Yes that, don’t run a full desktop. Run the raspian light image.
My homelab was once 10 raspberry pis all networked up as a big mess.
Oh, and on the “fail often” thing…
Get a basic/old/free pc/laptop and install Proxmox on it.
Loads of tutorials out there, but the basic installer will get you to a “I’m learning” stage.Create a VM, install Debian, play around.
Then: create a new VM, install Debian, create a snapshot, play around until it does what you want, restore the snapshot, do the steps that got you from vanilla to what you want. Create snapshots along the way as checkpoints. Snapshot, tinker, restore snapshot, advance.Proxmox is amazing for learning VMs and server things
Sure, I use them from time to time in my lab to spin up test runs. I also have a cheap VPS ($25/year) that I do the same on. You could also use VMWare Workstation Pro (free) or Oracle Virtual Box (free), on your desktop/laptop, to spin up a Ubuntu or other server, and test to your heart’s content. I would think the 1 gb spec on the RPi 3 might limit you somewhat on what you could test run, but I have surprised myself as to what I can jam into an RPi 3. PiMyLifeUP has a ton of tutorials for the RPi. Might want to take a glance to see what’s possible, but, for an initial investment of $25 seems like a doable opportunity.

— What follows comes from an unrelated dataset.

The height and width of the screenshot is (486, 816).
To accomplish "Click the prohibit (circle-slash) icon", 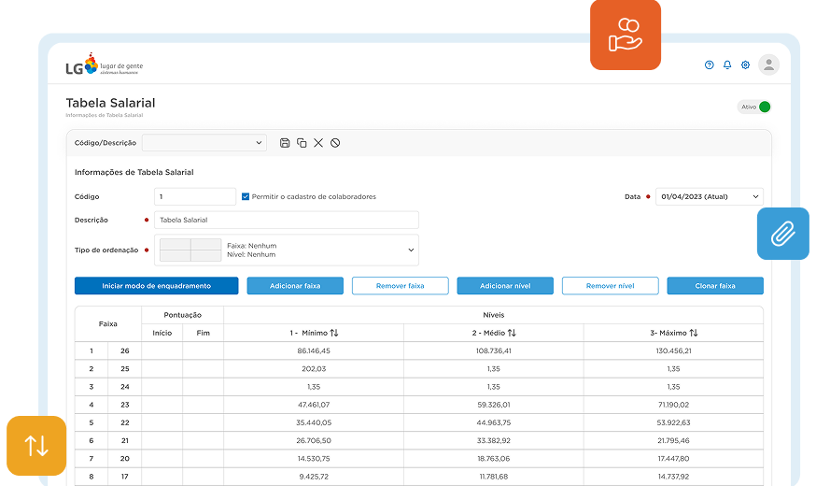I will coord(335,143).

Raspberry pis are an easy intro to actually using computers (instead of using something like windows).
Raspbian is great (based on Debian) and there is a HUGE community for it.So yeh, it’s a great started for $25, as long as you have a PSU and SD Card. And an hdmi cable + monitor + keyboard at your disposal (and a mouse if you are installing a desktop environment (IE something like windows, whereas headless is a full screen CLI).
And don’t get your hopes up for a windows replacement.But… Why not run a Virtual Machine? If you have a windows machine, run VirtualBox, create a VM and install Debian on it?
That’s free. You can tinker and play.
And the only thing you are missing from an actual raspberry pi is that it isn’t a standalone device (IE your desktop has to be on for it to be running), and it doesn’t have GPIO (ie hardware pins. And if this is your goal, there are other ways).If you really really want a computer that is on all the time running Linux (Debian, a derivative (like raspbian) or some other distro) - aka a server - then there are plenty of other options where the only drawback is lack of GPIO (which, in my experience, is rarely a drawback).
And that is literally any computer you can get your hands on. Because the raspberry pi trades A LOT for its form factor, the ethernet speed is limited, the bus speed is limited (impacting USB and ethernet (and ram?)), the SD card is slower and will fail faster than any HDD/SSD. The benefit is the GPIO, the very low power draw, and the form factor - rarely actually a benefit.I’d say, play around with some virtual box VMs. See what you want, other than Fear Of Missing Out (things like PiHole? They run on Debian, or even in a docker container). Then see if you actually want a home server, and what you want to run on it.
It’s likely you won’t want a raspberry pi, but a $150 mini pc that can actually do what you want.